Todos hemos experimentado el delicioso cosquilleo que precede a un viaje, sea dentro de tu propio país o al destino más extravagante. La absurda inquietud de si te olvidaste de poner algo en las maletas, chequear 400 veces los pasajes y/o el pasaporte, el mirar el reloj hasta gastarlo, como si el hecho de que mirarlo hiciera que vaya más rápido. Y si la cosa incluye aeropuerto, tienes servicio completo: ese inquietante momento en que ves desaparecer las maletas tras la cinta del mostrador de facturación con el inevitable pensamiento "¿las volveré a ver? ¿las perderán como casi siempre? ¡por favor, que al menos si se pierden luego las encuentren!". Y tras la sonriente empleada (o no tan sonriente), la espera amenizada por sandwiches de plástico. Y finalmente, la traca, el fin de fiesta tan temido: el control de seguridad. Sudando a chorros bajo la hosca mirada de un agente del orden (nunca supe porqué los llaman así) o un segurata venido a más, que te tratan como si tuvieran información privilegiada acerca de tí que te sindica como un peligroso miembro de la Yihad, te despojan de cinturón, zapatos y dignidad a la vez, y miente quien no admita que, aunque sea por un segundo, no se sintió culpable de algo en ese momento. El horror. Pero luego, al avión...

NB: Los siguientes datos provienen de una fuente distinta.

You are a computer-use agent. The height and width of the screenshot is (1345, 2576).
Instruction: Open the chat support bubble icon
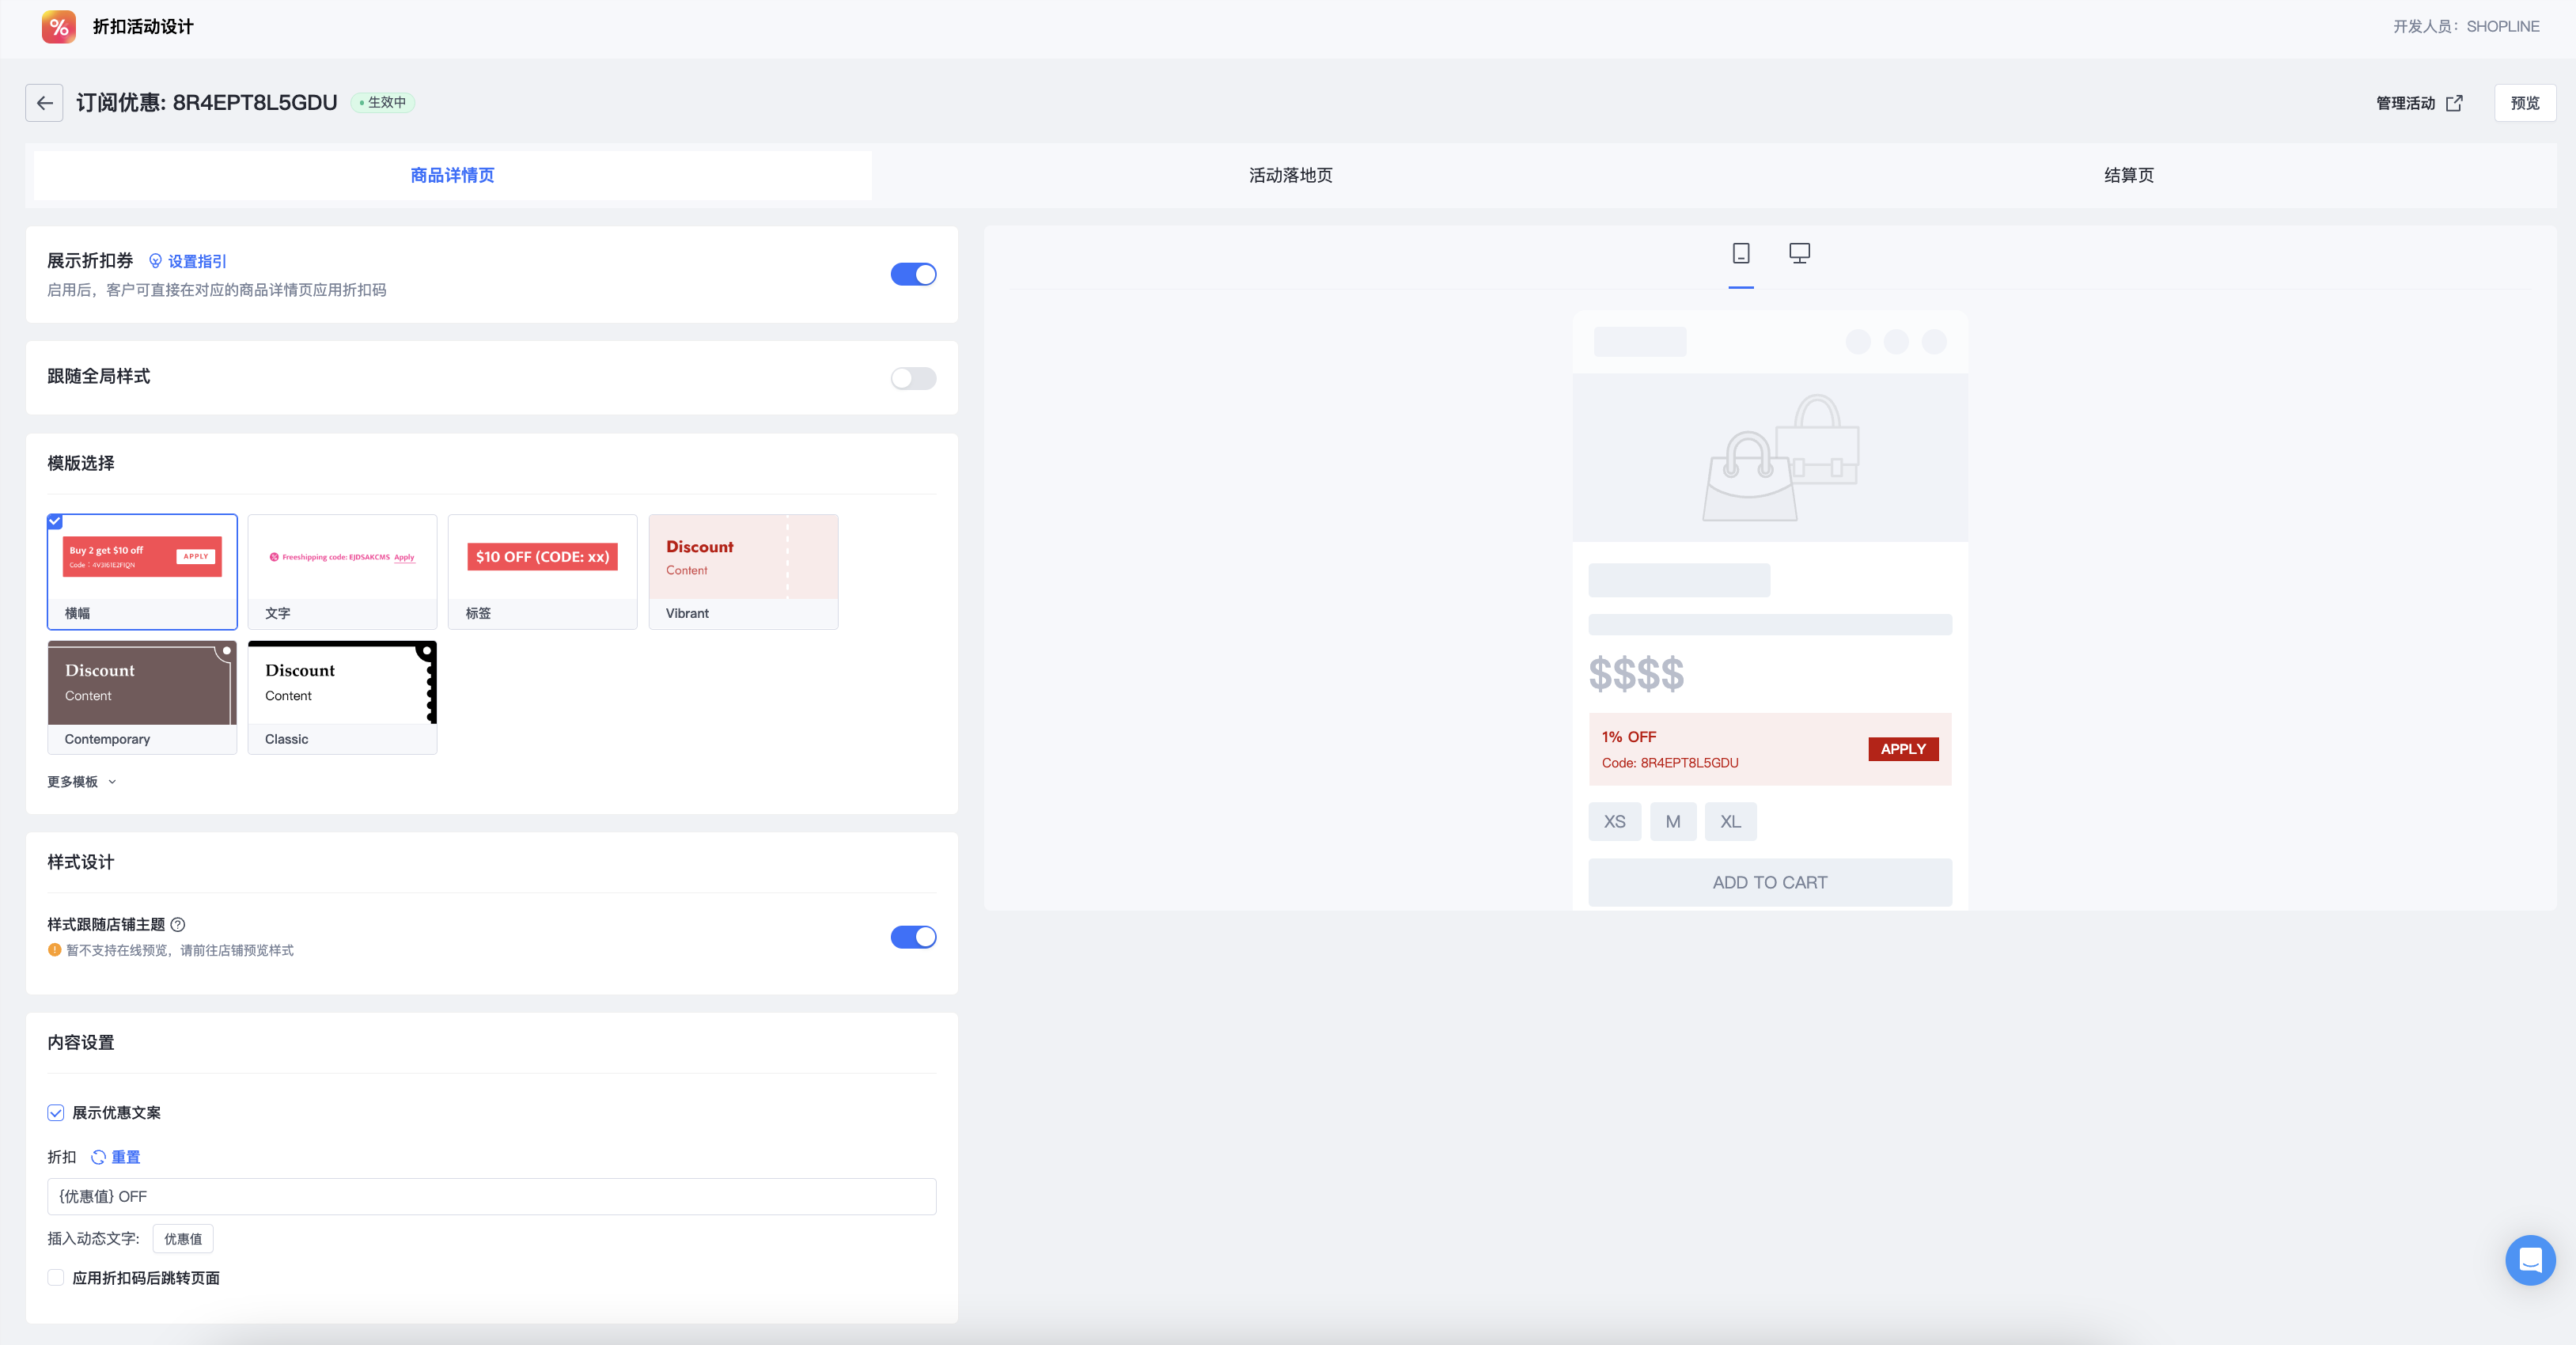click(2529, 1260)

Aeropuerto Charles de Gaulle, París |
Me ahorraré el comentario acerca de los viajes en coche, con sus paradas en sitios infames para comer, la somnolencia de la carretera, las ansias por llegar de una puñetera vez que te hacen acelerar como un poseso cuando estás cerca de tu destino. Simplemente diré que nunca me he arrepentido de ninguno de mis viajes, aún de los más desastrosos (tuve uno especialmente horrendo que ya les contaré). El tema del viaje iniciático siempre me ha fascinado, y aunque seas un mero turista, sin ínfulas de Viajero Sabihondo, viajar te enriquece, aunque más no sea con un tema de conversación nuevo. Nunca el que regresa es el mismo que se fue, aunque sea en algún aspecto nimio. No todos podemos dedicarnos a observar la diversidad de los transeúntes en Kathmandú, remontar el Mekong en un junco o ir de safari fotográfico, pero sí podemos sacar el máximo partido a esas interrupciones de nuestra cotidianeidad. Así pues, viajeros y turistas, compañeros de senda del Peregrino Gris, nos vemos por los caminos del mundo.